Written instruction =>
Update the lines below by changing every "GUI agent" to "desktop assistant" and leaving everything else unchanged.

Task inputs =>

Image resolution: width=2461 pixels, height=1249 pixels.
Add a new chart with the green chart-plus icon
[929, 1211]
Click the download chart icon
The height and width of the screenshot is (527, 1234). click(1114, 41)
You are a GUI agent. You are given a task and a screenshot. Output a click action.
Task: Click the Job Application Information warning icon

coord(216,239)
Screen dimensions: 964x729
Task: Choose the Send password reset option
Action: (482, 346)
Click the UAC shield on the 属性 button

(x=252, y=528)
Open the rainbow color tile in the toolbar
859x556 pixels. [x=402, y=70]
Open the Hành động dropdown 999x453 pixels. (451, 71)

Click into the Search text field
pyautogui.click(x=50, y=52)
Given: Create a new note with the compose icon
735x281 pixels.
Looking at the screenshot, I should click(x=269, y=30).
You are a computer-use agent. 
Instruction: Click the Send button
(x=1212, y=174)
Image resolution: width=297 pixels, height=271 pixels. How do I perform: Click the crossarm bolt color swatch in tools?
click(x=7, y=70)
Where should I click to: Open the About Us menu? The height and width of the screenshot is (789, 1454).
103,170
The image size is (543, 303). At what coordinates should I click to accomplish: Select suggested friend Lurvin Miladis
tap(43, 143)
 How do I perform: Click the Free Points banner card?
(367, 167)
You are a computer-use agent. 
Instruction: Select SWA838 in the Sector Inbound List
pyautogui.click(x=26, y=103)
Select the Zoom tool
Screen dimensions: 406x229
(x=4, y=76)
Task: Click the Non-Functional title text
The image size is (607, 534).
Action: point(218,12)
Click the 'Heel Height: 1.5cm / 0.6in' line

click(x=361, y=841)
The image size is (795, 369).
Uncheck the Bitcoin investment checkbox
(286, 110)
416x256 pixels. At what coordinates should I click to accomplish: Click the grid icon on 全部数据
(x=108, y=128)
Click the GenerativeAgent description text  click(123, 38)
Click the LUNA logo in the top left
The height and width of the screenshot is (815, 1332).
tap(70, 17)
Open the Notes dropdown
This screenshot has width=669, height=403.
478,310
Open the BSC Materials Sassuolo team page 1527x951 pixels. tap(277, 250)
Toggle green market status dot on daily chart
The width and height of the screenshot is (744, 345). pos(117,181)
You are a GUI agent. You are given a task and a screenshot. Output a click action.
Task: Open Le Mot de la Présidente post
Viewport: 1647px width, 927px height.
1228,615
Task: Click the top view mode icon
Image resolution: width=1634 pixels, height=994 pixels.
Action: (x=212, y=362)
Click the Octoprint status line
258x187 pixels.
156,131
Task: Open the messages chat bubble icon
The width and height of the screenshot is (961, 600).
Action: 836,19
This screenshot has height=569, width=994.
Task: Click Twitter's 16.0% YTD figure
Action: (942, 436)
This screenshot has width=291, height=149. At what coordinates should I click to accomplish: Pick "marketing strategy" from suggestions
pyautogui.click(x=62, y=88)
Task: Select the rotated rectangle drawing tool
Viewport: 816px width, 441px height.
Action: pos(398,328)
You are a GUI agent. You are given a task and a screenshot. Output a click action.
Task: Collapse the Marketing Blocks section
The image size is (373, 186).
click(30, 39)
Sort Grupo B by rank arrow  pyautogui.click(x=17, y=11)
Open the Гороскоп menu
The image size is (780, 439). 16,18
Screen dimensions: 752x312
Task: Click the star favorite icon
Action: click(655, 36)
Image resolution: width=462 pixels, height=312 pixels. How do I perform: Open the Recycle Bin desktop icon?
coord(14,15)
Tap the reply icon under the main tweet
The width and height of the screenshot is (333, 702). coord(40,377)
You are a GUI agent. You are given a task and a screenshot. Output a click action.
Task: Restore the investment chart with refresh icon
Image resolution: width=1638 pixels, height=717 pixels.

Solution =>
Image resolution: width=2461 pixels, height=1249 pixels.
Add a new chart with the green chart-plus icon
[929, 1211]
Click the download chart icon
The height and width of the screenshot is (527, 1234). click(1114, 41)
You are a desktop assistant. You are given a task and a screenshot. Output a click action.
Task: Click the Job Application Information warning icon

coord(216,239)
Screen dimensions: 964x729
Task: Choose the Send password reset option
Action: (482, 346)
Click the UAC shield on the 属性 button

(x=252, y=528)
Open the rainbow color tile in the toolbar
859x556 pixels. [x=402, y=70]
Open the Hành động dropdown 999x453 pixels. (451, 71)

Click into the Search text field
pyautogui.click(x=50, y=52)
Given: Create a new note with the compose icon
735x281 pixels.
Looking at the screenshot, I should click(x=269, y=30).
You are a computer-use agent. 
Instruction: Click the Send button
(x=1212, y=174)
Image resolution: width=297 pixels, height=271 pixels. How do I perform: Click the crossarm bolt color swatch in tools?
click(x=7, y=70)
Where should I click to: Open the About Us menu? The height and width of the screenshot is (789, 1454).
103,170
The image size is (543, 303). At what coordinates should I click to accomplish: Select suggested friend Lurvin Miladis
tap(43, 143)
 How do I perform: Click the Free Points banner card?
(367, 167)
You are a computer-use agent. 
Instruction: Select SWA838 in the Sector Inbound List
pyautogui.click(x=26, y=103)
Select the Zoom tool
Screen dimensions: 406x229
(x=4, y=76)
Task: Click the Non-Functional title text
The image size is (607, 534).
Action: point(218,12)
Click the 'Heel Height: 1.5cm / 0.6in' line

click(x=361, y=841)
The image size is (795, 369).
Uncheck the Bitcoin investment checkbox
(286, 110)
416x256 pixels. At what coordinates should I click to accomplish: Click the grid icon on 全部数据
(x=108, y=128)
Click the GenerativeAgent description text  click(123, 38)
Click the LUNA logo in the top left
The height and width of the screenshot is (815, 1332).
tap(70, 17)
Open the Notes dropdown
This screenshot has width=669, height=403.
478,310
Open the BSC Materials Sassuolo team page 1527x951 pixels. tap(277, 250)
Toggle green market status dot on daily chart
The width and height of the screenshot is (744, 345). pos(117,181)
You are a desktop assistant. You are given a task and a screenshot. Output a click action.
Task: Open Le Mot de la Présidente post
Viewport: 1647px width, 927px height.
1228,615
Task: Click the top view mode icon
Image resolution: width=1634 pixels, height=994 pixels.
Action: (x=212, y=362)
Click the Octoprint status line
258x187 pixels.
156,131
Task: Open the messages chat bubble icon
The width and height of the screenshot is (961, 600).
Action: 836,19
This screenshot has height=569, width=994.
Task: Click Twitter's 16.0% YTD figure
Action: (942, 436)
This screenshot has width=291, height=149. At what coordinates should I click to accomplish: Pick "marketing strategy" from suggestions
pyautogui.click(x=62, y=88)
Task: Select the rotated rectangle drawing tool
Viewport: 816px width, 441px height.
Action: pos(398,328)
You are a desktop assistant. You are given a task and a screenshot. Output a click action.
Task: Collapse the Marketing Blocks section
The image size is (373, 186).
click(30, 39)
Sort Grupo B by rank arrow  pyautogui.click(x=17, y=11)
Open the Гороскоп menu
The image size is (780, 439). 16,18
Screen dimensions: 752x312
Task: Click the star favorite icon
Action: click(655, 36)
Image resolution: width=462 pixels, height=312 pixels. How do I perform: Open the Recycle Bin desktop icon?
coord(14,15)
Tap the reply icon under the main tweet
The width and height of the screenshot is (333, 702). coord(40,377)
You are a desktop assistant. You are given a task and a screenshot. Output a click action.
Task: Restore the investment chart with refresh icon
Image resolution: width=1638 pixels, height=717 pixels.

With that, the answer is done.